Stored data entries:
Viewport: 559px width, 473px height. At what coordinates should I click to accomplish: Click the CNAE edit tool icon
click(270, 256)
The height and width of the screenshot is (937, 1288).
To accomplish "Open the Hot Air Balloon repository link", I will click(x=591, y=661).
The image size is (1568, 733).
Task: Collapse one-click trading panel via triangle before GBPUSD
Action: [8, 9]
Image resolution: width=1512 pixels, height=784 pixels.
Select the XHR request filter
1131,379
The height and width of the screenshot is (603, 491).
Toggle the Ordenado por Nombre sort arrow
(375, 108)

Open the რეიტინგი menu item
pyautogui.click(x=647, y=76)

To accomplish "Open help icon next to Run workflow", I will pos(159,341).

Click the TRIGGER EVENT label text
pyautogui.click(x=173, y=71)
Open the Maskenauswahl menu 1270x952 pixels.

Exercise description: Copy out each entry precisely. Leave nothing out.

The answer:
Viewport: 559px width, 473px height. At what coordinates should I click to accomplish: Click the CNAE edit tool icon
click(270, 256)
The height and width of the screenshot is (937, 1288).
To accomplish "Open the Hot Air Balloon repository link", I will click(x=591, y=661).
The image size is (1568, 733).
Task: Collapse one-click trading panel via triangle before GBPUSD
Action: [8, 9]
Image resolution: width=1512 pixels, height=784 pixels.
Select the XHR request filter
1131,379
The height and width of the screenshot is (603, 491).
Toggle the Ordenado por Nombre sort arrow
(375, 108)

Open the რეიტინგი menu item
pyautogui.click(x=647, y=76)

To accomplish "Open help icon next to Run workflow", I will pos(159,341).

Click the TRIGGER EVENT label text
pyautogui.click(x=173, y=71)
Open the Maskenauswahl menu 1270x952 pixels.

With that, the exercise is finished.